Written exercise =>
Turn every line of the collection entries below into a numbered list, skipping blank lines. Leave the pictures out of your answer.

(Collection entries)
□ □ □ □

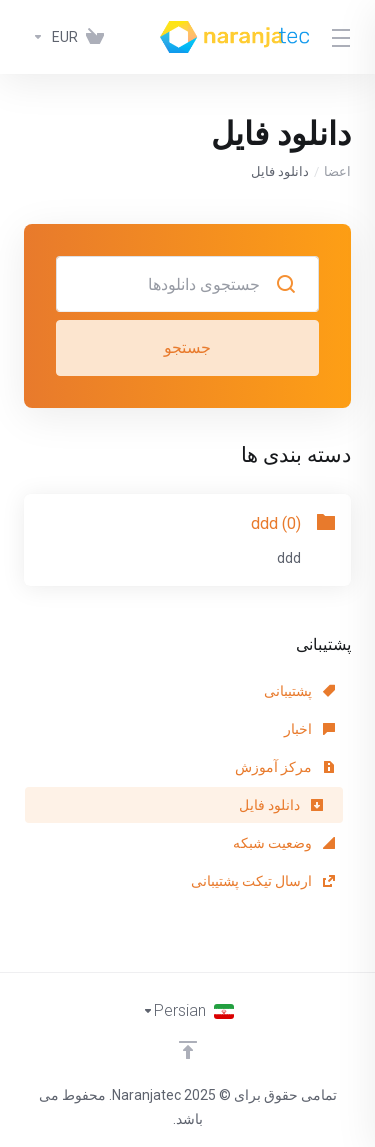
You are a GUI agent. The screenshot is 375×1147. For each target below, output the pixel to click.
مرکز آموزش (285, 767)
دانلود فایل (281, 805)
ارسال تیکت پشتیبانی (263, 881)
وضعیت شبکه (284, 843)
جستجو (187, 347)
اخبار (309, 729)
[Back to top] (188, 1050)
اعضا (337, 171)
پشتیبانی (299, 691)
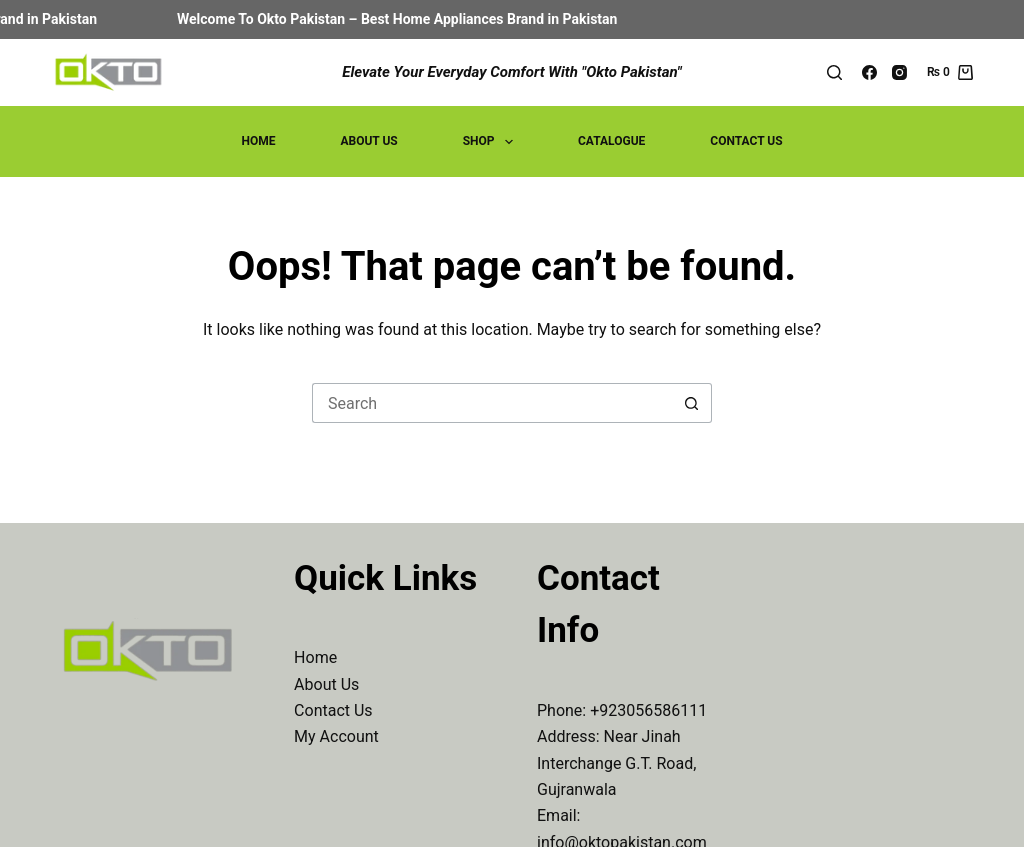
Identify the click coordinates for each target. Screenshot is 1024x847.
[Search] (834, 72)
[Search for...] (492, 403)
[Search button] (692, 403)
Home (258, 141)
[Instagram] (899, 72)
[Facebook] (869, 72)
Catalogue (611, 141)
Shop (492, 142)
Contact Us (746, 141)
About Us (368, 141)
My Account (336, 736)
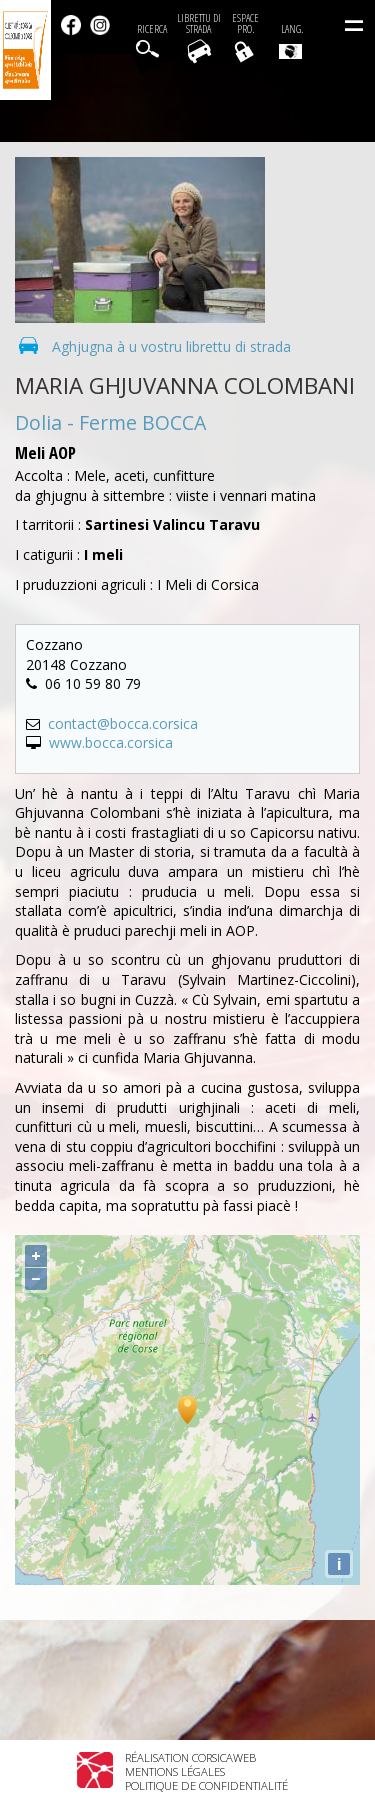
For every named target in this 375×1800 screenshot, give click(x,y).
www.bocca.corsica (111, 742)
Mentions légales (175, 1771)
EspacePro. (245, 24)
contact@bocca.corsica (123, 723)
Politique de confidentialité (206, 1785)
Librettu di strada (199, 24)
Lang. (291, 41)
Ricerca (152, 29)
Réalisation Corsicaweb (190, 1757)
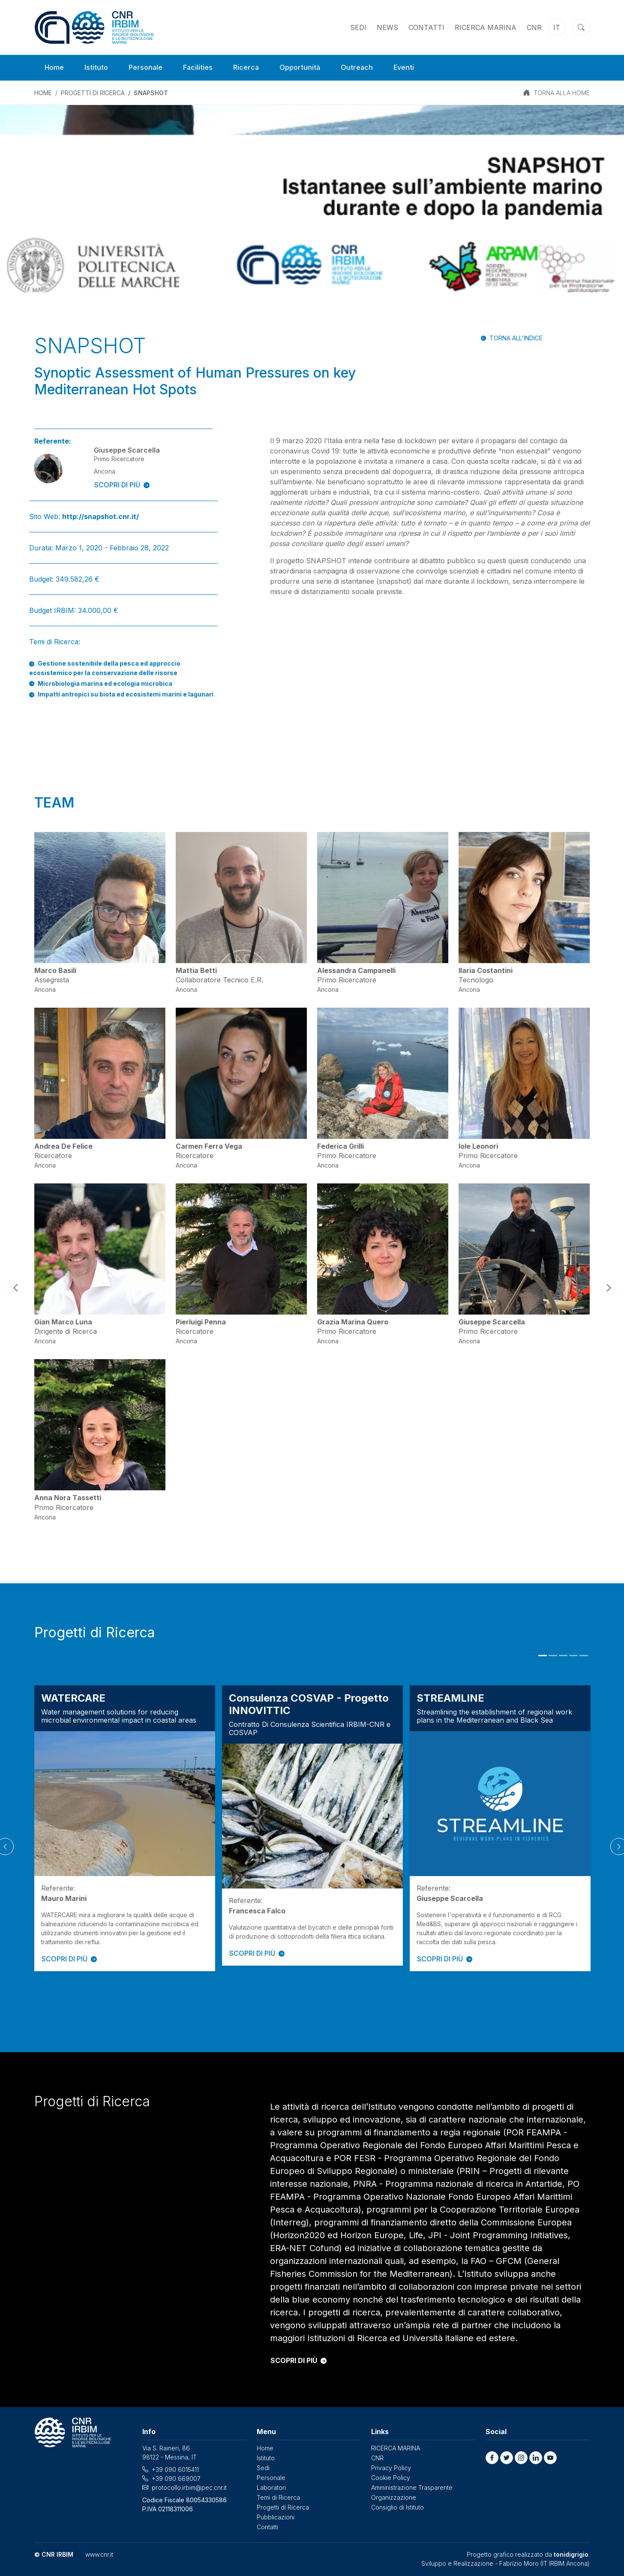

□ □ □ □

Full solution =>
1. You are a GUI agent. The screenshot is 375×1147. For each target below, output the pixel to click.
2. مرکز آموزش (285, 767)
3. دانلود فایل (281, 805)
4. ارسال تیکت پشتیبانی (263, 881)
5. وضعیت شبکه (284, 843)
6. جستجو (187, 347)
7. اخبار (309, 729)
8. [Back to top] (188, 1050)
9. اعضا (337, 171)
10. پشتیبانی (299, 691)
11. Identify the click coordinates for each target. Screenshot is 1024x847.
12. [Search] (834, 72)
13. [Search for...] (492, 403)
14. [Search button] (692, 403)
15. Home (258, 141)
16. [Instagram] (899, 72)
17. [Facebook] (869, 72)
18. Catalogue (611, 141)
19. Shop (492, 142)
20. Contact Us (746, 141)
21. About Us (368, 141)
22. My Account (336, 736)
23. For every named target in this 375×1800 screenshot, give click(x,y).
24. www.bocca.corsica (111, 742)
25. Mentions légales (175, 1771)
26. EspacePro. (245, 24)
27. contact@bocca.corsica (123, 723)
28. Politique de confidentialité (206, 1785)
29. Librettu di strada (199, 24)
30. Lang. (291, 41)
31. Ricerca (152, 29)
32. Réalisation Corsicaweb (190, 1757)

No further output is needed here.